SOURCE ▸

★ ★ ★ ★ ★ ★ ★

7.  Whose sin was worse, and why?

 

“And Adam was not deceived, but the woman being deceived, fell into transgression.”  I Timothy 2:14.

 

Answer:  While Eve was deceived, Adam sinned with his eyes wide open.  Therefore, Adam’s sin was worse.

 

 

8.  What was the significance of Adam’s willful sin?

 

“….  For the judgment which came from one offense resulted in condemnation….  Romans 5:16.  “Therefore, as through one man’s [Adam’s] offense judgment came to all men, resulting in condemnation….  Romans 5:18.  “For as by one man’s disobedience many were made sinners….  Romans 5:19.  “Even Levi, who receives tithes, paid tithes through Abraham, so to speak, for he was still in the loins of his father when Melchizedek met him.”  Hebrews 7:9-10.

★ ★ ★ ★ ★ ★ ★

EXERCISE REQUIREMENTS ▸
[1] List every scripture reference cited in the Bible study on Adam's sin.
[2] According to the Bible study on Adam's sin, whose sin was worse, and why?
[3] Resume the Bible study on Adam's sin after its last sentence and carry it forward.
The records that come next are not needed here.

PROVIDED DATA ▸
★ ★ ★ ★ ★ ★ ★

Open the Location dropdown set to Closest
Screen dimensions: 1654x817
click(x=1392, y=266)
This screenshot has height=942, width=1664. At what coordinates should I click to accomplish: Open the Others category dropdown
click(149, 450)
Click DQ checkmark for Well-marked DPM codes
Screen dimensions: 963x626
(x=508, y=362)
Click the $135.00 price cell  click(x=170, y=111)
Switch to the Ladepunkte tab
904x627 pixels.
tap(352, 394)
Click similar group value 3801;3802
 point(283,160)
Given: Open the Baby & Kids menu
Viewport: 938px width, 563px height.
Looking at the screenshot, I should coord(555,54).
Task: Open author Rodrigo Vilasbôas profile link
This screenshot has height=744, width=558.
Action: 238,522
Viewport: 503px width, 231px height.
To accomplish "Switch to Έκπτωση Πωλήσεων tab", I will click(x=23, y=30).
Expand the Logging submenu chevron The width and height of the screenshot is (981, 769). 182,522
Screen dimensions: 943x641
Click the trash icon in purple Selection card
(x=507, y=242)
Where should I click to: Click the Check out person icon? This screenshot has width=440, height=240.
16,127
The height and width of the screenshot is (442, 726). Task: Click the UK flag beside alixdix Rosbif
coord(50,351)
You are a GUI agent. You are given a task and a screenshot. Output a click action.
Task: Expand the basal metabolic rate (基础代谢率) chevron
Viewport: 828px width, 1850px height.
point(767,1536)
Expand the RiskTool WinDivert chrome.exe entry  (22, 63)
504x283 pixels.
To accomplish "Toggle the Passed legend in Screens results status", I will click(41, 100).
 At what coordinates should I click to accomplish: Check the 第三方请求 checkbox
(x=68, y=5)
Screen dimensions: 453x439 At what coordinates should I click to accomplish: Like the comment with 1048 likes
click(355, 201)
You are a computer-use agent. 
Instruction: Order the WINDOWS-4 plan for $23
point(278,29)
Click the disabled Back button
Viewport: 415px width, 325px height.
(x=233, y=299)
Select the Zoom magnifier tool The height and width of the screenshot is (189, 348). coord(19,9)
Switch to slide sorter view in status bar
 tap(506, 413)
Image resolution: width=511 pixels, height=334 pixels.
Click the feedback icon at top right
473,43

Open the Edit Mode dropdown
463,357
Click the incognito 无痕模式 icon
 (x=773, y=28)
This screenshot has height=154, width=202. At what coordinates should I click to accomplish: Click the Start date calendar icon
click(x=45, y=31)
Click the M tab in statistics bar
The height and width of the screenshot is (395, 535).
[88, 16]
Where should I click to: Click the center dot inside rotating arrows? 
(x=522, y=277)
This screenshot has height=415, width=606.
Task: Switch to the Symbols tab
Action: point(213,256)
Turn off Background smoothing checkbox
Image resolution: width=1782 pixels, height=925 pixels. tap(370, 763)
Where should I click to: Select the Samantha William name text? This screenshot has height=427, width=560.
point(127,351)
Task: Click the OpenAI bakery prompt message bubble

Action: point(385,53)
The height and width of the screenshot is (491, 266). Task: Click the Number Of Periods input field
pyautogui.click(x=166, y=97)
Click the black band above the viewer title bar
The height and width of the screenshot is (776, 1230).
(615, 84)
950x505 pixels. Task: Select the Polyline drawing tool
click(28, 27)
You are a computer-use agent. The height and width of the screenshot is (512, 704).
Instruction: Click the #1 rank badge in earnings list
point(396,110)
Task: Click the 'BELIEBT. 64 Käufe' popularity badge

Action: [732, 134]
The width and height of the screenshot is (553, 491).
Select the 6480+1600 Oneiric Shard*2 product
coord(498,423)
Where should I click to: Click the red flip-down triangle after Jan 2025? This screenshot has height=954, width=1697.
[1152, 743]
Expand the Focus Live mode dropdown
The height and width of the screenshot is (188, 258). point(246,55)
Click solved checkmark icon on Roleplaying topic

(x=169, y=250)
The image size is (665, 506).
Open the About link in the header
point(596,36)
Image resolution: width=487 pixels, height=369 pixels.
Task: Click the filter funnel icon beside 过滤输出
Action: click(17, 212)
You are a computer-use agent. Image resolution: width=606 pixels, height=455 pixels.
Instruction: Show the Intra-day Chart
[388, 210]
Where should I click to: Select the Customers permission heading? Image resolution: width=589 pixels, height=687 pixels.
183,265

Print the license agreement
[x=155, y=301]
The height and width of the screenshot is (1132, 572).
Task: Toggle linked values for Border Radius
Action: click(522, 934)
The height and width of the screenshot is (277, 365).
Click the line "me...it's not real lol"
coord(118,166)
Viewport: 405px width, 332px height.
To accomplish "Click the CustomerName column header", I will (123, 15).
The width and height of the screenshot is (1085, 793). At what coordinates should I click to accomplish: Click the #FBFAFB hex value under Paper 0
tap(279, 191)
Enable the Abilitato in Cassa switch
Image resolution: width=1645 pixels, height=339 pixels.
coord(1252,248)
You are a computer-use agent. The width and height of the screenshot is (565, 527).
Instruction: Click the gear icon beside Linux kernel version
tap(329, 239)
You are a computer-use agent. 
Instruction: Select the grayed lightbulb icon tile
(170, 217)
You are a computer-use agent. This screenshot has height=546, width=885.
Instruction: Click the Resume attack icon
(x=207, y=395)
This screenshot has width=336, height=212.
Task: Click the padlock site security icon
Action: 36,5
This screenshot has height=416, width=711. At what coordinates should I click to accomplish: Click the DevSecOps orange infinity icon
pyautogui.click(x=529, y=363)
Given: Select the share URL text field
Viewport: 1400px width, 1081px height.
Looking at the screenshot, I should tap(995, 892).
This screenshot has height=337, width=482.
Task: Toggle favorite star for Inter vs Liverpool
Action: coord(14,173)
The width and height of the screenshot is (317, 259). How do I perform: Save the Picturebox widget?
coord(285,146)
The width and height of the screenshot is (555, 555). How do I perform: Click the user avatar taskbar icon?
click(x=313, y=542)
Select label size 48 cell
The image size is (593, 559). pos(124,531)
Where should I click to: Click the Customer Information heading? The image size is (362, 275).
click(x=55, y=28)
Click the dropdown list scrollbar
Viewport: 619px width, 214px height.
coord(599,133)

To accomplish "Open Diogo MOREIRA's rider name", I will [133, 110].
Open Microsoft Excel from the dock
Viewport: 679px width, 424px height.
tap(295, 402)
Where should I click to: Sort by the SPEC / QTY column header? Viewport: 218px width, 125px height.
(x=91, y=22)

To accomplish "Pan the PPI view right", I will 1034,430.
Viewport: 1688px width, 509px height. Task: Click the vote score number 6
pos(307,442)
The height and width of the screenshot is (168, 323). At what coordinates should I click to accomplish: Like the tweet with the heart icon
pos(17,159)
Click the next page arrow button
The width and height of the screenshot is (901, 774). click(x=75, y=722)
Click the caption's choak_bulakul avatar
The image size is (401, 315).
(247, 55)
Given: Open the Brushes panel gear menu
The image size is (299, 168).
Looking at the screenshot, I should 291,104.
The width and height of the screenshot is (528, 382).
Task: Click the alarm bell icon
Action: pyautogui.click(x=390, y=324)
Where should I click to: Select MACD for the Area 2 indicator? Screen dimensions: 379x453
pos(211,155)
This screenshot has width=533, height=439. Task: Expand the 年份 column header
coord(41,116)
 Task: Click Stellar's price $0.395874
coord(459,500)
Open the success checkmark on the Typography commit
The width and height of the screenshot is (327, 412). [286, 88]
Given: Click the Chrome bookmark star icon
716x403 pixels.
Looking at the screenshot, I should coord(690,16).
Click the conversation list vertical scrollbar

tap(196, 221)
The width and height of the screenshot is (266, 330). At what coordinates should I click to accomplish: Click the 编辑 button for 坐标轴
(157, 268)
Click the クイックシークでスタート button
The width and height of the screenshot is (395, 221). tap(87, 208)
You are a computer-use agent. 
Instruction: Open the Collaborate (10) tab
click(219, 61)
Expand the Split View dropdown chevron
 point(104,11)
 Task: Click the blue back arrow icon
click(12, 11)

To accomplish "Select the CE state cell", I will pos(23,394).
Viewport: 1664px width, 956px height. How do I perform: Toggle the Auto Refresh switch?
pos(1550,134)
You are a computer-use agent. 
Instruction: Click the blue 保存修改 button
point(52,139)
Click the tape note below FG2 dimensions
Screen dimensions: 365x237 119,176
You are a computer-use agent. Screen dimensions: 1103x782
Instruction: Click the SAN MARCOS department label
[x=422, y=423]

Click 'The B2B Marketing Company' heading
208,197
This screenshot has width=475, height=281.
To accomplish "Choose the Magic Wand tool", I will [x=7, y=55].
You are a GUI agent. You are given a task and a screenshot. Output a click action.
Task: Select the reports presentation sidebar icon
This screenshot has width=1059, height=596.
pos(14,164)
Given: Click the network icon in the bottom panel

★ ★ ★ ★ ★ ★ ★

THE ANSWERS ▸
[1] I Timothy 2:14, Romans 5:16, Romans 5:18, Romans 5:19, Hebrews 7:9-10

[2] Adam's sin was worse, because Eve was deceived while Adam sinned with his eyes wide open.

[3]
Answer:  The word “judgment” in Romans 5:16 and the word “condemnation” in Romans 5:16, 18 are courtroom terms.  What Romans 5 is saying is that Adam’s willful sin brought a judgment and condemnation upon all mankind who came after him.  Or as Romans 5:19 plainly says, “by one man’s [Adam’s] disobedience many were made sinners….”  But how can that be?  We weren’t even born yet.  It is true in the same way that Hebrews 7:9-10 above tells us that Levi paid tithes through Abraham even though Levi, as Abraham’s great-grandson had not even been born yet.  Sometimes this is called corporate personality.  Levi was credited as having paid tithes to Melchizedek because he was in the lineage of Abraham.

 

 

9.  The following texts offer us an illustration of this principle of being credited for something which we did not literally, physically do ourselves.

 

“…[Gentiles] at that time you were without Christ, being aliens from the commonwealth of Israel and strangers from the covenants of promise, having no hope and without God in the world.”  Ephesians 2:12.  “Now, therefore, you are no longer strangers and foreigners, but fellow citizens with the saints and members of the household of God…”  Ephesians 2:19.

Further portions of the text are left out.